2. -> User types "5" then "." and then "5"
In this case nothing crashes, but the value being saved to the database does not contain the dot. So "5.5" would turn into "55".
This is the code that saves the values to the database. It is inside of a class called "DatabaseInterface":
public static void updatePrice(double _adults, double _children)
{
MySqlConnection cnn = OpenCnn();
MySqlCommand cmd = new MySqlCommand("UPDATE price SET adults = '" + _adults + "', children = '" + _children + "';", cnn);
cmd.ExecuteNonQuery();
}
And this is the code that executes "UpdatePrice":
private void priceChanged()
{
double adultPrice;
double childPrice;
try
{
adultPrice = Convert.ToDouble(adultPriceTextbox.Text);
}
catch
{
adultPrice = 0.0;
}
try
{
childPrice = Convert.ToDouble(childPriceTextbox.Text);
}
catch
{
childPrice = 0.0;
}
DatabaseInterface.updatePrice(adultPrice, childPrice);
}
Note that in this special case, there are two input windows. One that sets the price for children and the other one for adults.
Also my region is Germany, where decimals are written with "," instead of ".".
What would be the most elegant solution to achieve a Textbox where the user can type in integers and floats / doubles?

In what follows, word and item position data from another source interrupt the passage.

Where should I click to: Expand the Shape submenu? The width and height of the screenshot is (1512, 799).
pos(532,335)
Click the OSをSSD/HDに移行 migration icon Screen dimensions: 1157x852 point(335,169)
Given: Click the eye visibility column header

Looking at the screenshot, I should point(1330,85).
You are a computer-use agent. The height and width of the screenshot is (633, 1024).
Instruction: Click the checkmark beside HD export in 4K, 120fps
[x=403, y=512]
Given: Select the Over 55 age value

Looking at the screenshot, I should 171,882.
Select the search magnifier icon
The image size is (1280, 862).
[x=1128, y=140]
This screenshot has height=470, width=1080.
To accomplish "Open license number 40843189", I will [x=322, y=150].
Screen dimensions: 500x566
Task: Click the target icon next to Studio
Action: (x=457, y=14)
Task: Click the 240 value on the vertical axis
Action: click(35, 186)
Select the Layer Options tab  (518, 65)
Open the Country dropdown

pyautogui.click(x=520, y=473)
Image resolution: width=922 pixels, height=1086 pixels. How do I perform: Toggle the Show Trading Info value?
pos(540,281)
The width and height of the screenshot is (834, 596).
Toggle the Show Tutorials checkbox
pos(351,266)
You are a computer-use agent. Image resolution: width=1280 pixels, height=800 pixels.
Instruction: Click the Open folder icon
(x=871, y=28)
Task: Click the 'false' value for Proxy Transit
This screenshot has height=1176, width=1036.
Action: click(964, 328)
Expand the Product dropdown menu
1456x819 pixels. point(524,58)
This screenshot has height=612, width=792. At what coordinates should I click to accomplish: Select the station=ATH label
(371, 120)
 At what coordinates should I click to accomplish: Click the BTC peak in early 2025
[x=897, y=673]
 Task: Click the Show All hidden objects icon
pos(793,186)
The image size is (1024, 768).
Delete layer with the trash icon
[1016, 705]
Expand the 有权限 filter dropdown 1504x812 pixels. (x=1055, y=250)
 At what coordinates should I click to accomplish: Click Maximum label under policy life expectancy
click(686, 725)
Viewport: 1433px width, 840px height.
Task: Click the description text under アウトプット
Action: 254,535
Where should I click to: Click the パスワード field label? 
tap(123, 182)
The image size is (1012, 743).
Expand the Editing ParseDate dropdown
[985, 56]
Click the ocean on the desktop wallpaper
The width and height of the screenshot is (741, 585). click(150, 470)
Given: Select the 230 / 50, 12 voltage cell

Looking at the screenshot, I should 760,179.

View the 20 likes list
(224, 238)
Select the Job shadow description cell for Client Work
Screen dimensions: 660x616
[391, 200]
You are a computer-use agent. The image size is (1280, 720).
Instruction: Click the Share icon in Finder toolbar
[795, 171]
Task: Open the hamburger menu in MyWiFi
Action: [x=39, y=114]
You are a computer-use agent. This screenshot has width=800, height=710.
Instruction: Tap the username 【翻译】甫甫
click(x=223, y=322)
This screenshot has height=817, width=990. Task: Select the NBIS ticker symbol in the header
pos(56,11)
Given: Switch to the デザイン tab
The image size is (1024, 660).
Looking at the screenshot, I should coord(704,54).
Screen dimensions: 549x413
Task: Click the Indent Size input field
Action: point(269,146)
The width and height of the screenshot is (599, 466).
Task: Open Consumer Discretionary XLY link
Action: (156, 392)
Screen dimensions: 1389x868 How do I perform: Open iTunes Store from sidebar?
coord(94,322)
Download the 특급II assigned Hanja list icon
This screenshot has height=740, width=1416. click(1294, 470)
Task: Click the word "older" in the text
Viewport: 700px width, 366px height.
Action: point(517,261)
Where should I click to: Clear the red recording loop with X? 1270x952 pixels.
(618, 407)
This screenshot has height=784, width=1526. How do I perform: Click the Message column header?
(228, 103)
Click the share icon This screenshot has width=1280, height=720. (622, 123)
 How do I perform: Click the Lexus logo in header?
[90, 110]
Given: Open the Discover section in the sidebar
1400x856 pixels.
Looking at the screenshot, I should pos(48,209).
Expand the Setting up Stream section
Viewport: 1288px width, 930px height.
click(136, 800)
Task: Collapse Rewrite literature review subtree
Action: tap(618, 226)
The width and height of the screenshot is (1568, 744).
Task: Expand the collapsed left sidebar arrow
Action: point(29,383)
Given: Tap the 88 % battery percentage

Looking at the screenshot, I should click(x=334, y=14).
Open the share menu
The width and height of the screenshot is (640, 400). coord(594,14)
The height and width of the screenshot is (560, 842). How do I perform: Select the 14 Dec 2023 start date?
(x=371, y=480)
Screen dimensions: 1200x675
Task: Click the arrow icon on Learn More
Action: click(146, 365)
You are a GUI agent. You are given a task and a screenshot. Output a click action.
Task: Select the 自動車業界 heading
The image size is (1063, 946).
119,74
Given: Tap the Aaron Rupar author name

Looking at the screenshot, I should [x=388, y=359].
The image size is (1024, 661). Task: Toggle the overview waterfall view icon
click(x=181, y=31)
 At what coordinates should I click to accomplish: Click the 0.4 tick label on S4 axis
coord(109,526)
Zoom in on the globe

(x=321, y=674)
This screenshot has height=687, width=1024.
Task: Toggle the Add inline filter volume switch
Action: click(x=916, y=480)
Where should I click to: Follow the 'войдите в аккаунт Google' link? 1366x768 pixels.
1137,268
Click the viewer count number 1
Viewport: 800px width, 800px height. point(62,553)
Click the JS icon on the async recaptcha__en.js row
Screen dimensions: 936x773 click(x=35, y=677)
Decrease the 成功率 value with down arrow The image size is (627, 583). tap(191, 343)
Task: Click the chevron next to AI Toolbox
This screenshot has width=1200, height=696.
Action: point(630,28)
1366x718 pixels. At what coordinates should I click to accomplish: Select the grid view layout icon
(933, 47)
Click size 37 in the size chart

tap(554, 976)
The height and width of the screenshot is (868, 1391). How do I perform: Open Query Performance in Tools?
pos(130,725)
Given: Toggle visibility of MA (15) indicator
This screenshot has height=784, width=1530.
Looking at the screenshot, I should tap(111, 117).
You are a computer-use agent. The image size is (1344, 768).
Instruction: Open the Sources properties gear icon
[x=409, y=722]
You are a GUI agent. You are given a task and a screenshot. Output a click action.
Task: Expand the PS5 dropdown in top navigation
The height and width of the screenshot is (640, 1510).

Addition: Ideas for blocking any alphabetical input into said textboxes are welcome as well, only numbers and "." / "," should be allowed.
Instead of binding to a text/string, just have a property on your binding object (MVVM pattern) that is the expected type of decimal, float or int for the respective type. Then, when you bind your text to that public get/set property, it will only store the value IF it qualifies for that data type, thus NOT applying the value to the property with bad values that cant be converted.
Additionally, instead of sending the data on every key stroke, you could change the binding to only submit after focus changes such as
<TextBox Text="{Binding YourIntegerField, UpdateSourceTrigger=LostFocus}"
Width="40" MaxLength="3" />
<TextBox Text="{Binding YourDecimalField, UpdateSourceTrigger=LostFocus}"
Width="70" MaxLength="6" />
The MaxLength is how many characters you actually allow. For a person's age, you probably cap at 3, but for pricing, your call.
Finally, by building out your strings with quoted values, you are open to SQL injection and should PARAMETERIZE your queries. Learn to do that early on, especially if dealing with actual text-based content and not numbers.
MVVM pattern is (M)odel, (V)iew, (VM)ViewModel. The model is the data where all stuff comes from and goes to for the database. The view is all the presentation stuff to your end-users, hence the Textbox, and all other inputs, buttons, etc. The ViewModel is the glue that ties the pieces together. You can find plenty of reading out there.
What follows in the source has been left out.